Decide whether each statement below agrees with the commentary on Erdogan's condolences to the Armenian people. Answer yes or no for each, and quote the deciding words from the text. 1. Erdogan's statement of condolences was made on 23 April 2014. 2. The writer's first submission went through successfully. 3. The writer offers condolences to families affected by a recent Turkish mining disaster.

- Document section -
---------------

I submitted this a few minutes ago in the space Ara Sanjian had generated but it seems not to have gone through. So here we go again.

 

Here my take on Erdogan's remarks. We should not allow the issue to be buried. These are opening salvos. Let me preface my submission with my profound condolences to all the families who suffered such terrible loss in the recent Turkish mining disaster.

 

Eddie

 

Erdogan’s condolences to the Armenian people – fine words butter no parsnips

 

A sideways glance at Turkish Prime Minister Recep Tayyip Erdogan’s 23 April 2014 statement of ‘condolences to the grandchildren’ of the Armenian dead of 1915 could be readily welcomed and applauded. Some Armenians could even feel better, less bitter, less entrenched in anti-Turkish sentiment on hearing the Prime Minister of a resurgent imperial Turkey speak so about the Armenian dead, in such an unprecedented and compassionate manner.

---------------

- Provided data -
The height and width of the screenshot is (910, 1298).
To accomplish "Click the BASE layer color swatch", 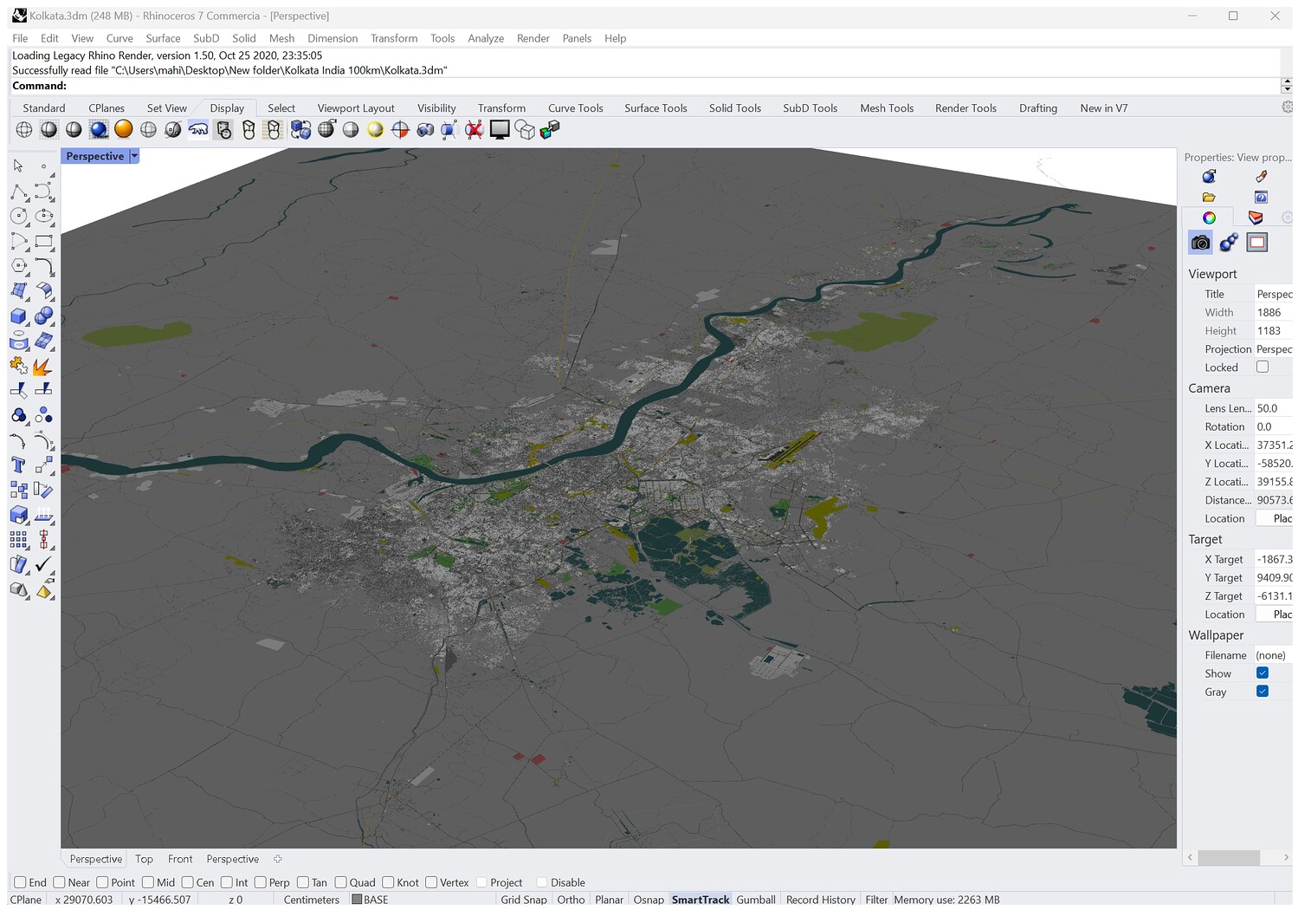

---------------

- Written response -
1. Yes: "Recep Tayyip Erdogan’s 23 April 2014 statement of ‘condolences to the grandchildren’ of the Armenian dead of 1915"
2. No: "it seems not to have gone through"
3. Yes: "my profound condolences to all the families who suffered such terrible loss in the recent Turkish mining disaster"